Auto body technology students at Northeast Community College have a new useful tool in their lab, thanks to a shop in Omaha.
On a recent visit to the lab, representatives of B Street Collision Center donated an “i4 Inverter Resistance Spot Welder” that will allow students to weld difficult materials such as boron steels and advanced high strength steels (AHSS). The steels are rapidly becoming the material of choice among car manufacturers.
“B Street feels it is important that future technicians coming out of schools, like Northeast, are prepared and trained on the latest technology to ensure a smooth transition from education into their careers as collision repair professionals,” said Aaron Reeker, damage assessment manager, at B Street Collision Center. “We are fortunate enough to be able to help with that.”
Northeast instructors Dave Beaudette and Tom Hoile will be able to utilize the welder in their instruction.
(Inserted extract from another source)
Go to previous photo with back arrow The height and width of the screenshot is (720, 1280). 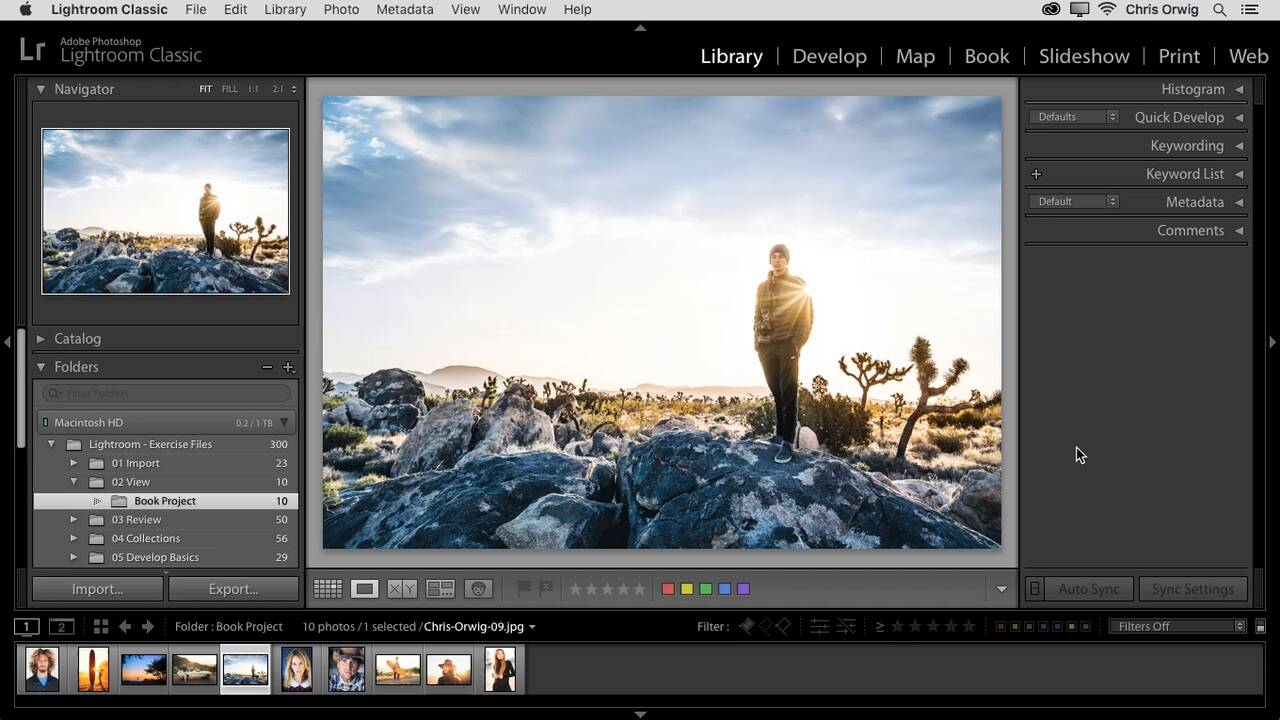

Beaudette said they have not had this type of technology in the program.
“This welder will allow us to train our students on all type of steel, including boron and AHSS, with minimal heat effect in meeting original equipment manufacturer specifications. Tom will also be able to integrate this type of welding into his program, along with plug welding, to better align with industry standards. We appreciate B Street’s generosity.”
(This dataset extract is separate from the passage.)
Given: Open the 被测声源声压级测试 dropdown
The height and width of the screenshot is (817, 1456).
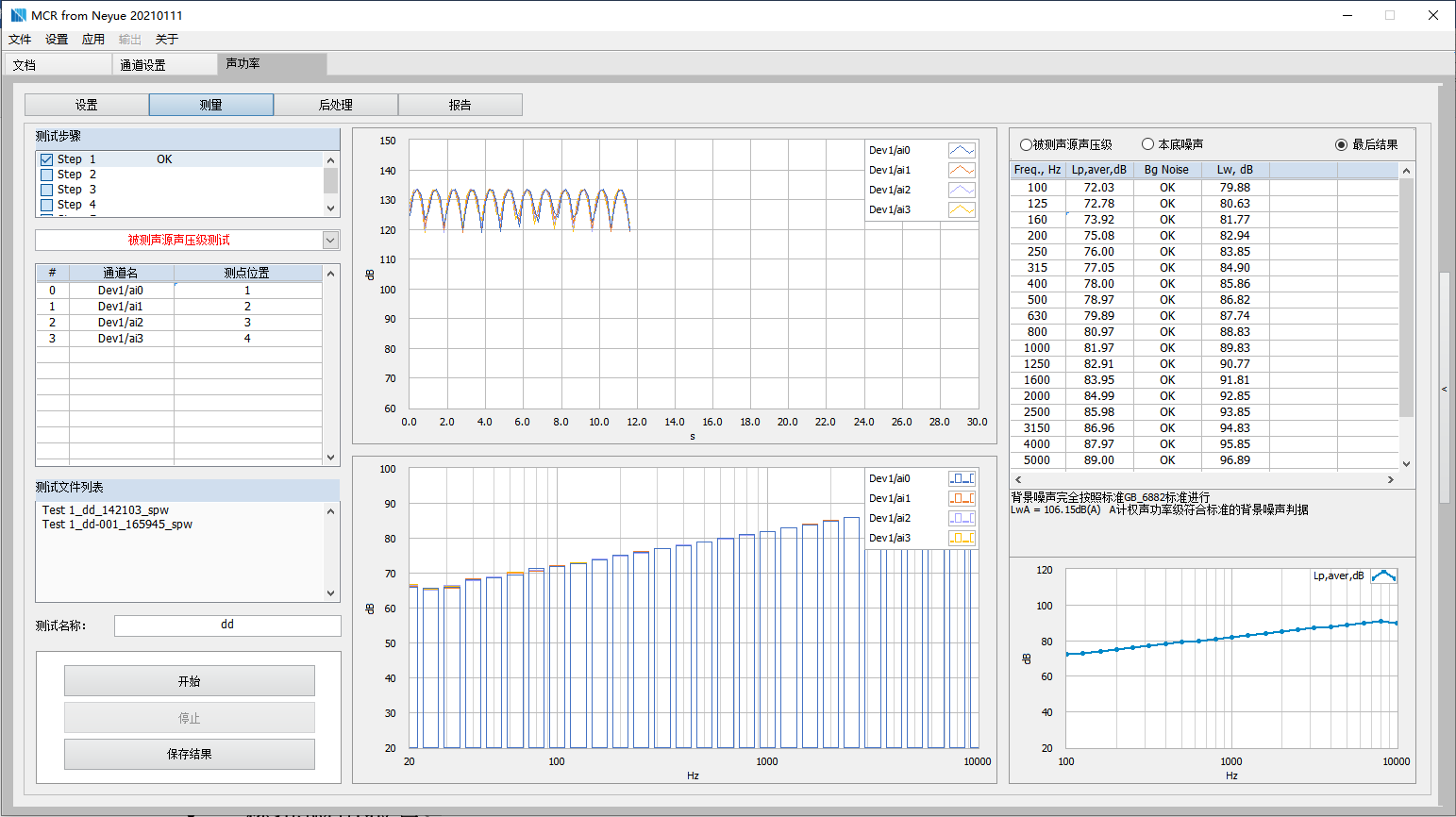Looking at the screenshot, I should click(330, 240).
This is not B Collision Center’s first contact with Northeast. The company has supported the program by having a representative serve on the auto body technology program’s advisory council. In addition, Reeker is alumnus of the program - and once Northeast student Patrick McCloskey, of Elkhorn, graduates in May, he will immediately go to work as a full-time technician at B Street after successfully completing an internship last summer. Another student, Luke Peterson, of Central City, will complete an internship at
B Street this summer.
B Street Collision Center has also donated a “Nitrogen Plastic Welder” to the program. It uses hot nitrogen gas to restructure common plastic components in automotive repair - from cracked bumper cover surfaces to hinged tabs. Beaudette said it will complement the program’s other plastic welder and allow students to train more efficiently in the plastic segment of the program.
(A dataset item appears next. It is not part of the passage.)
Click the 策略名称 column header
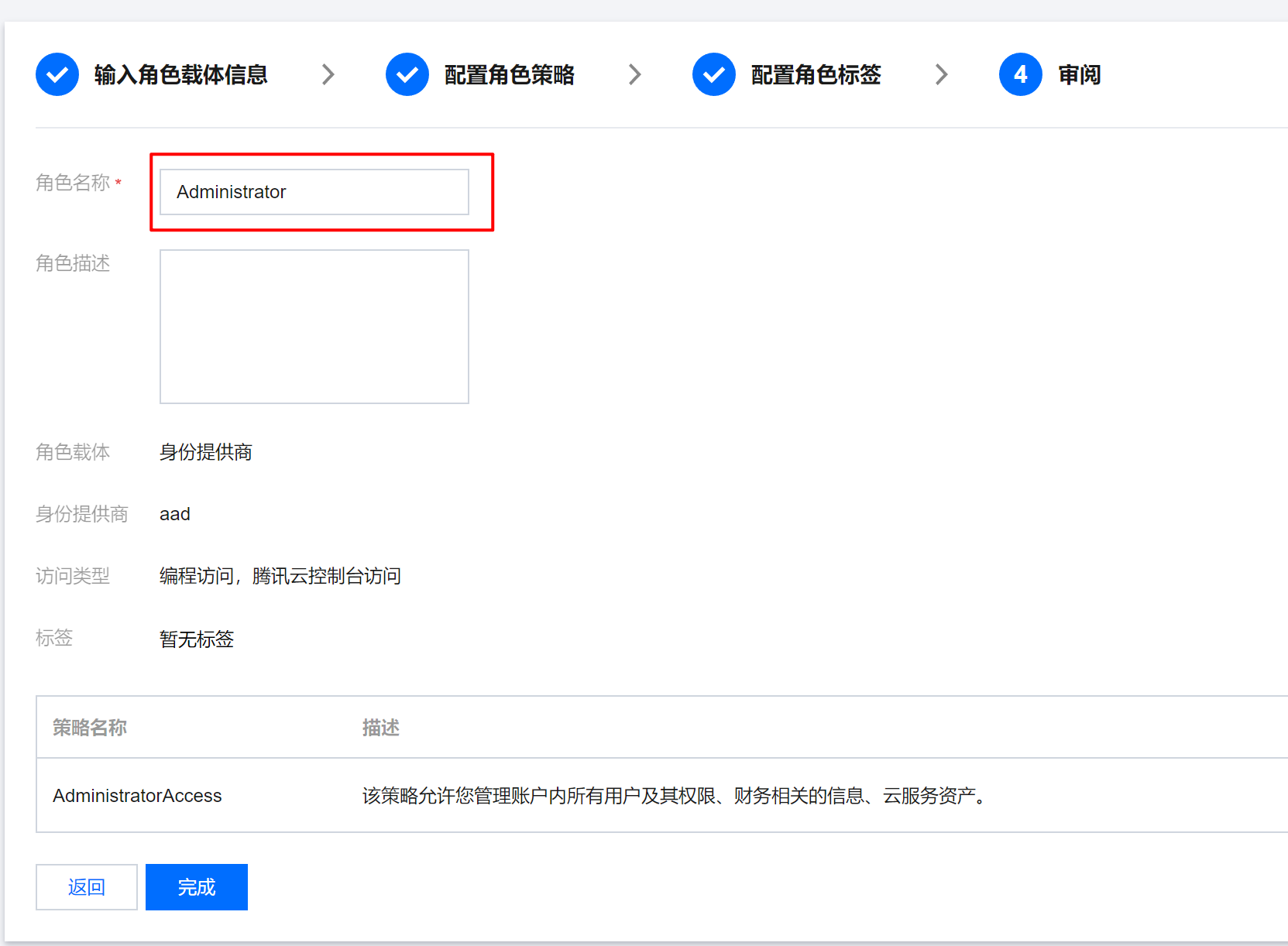 click(x=90, y=728)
The inclusion of the spot welder in the auto body technology lab also provided another type of experience for additional Northeast students. Electrical construction and control students in Dan Frohberg’s class had the opportunity to rewire part of the building’s lab to accommodate the resistance spot welder’s electrical capacity.
B Street Collision Center operates five auto body repair shops in the Omaha area and Kansas City, KS.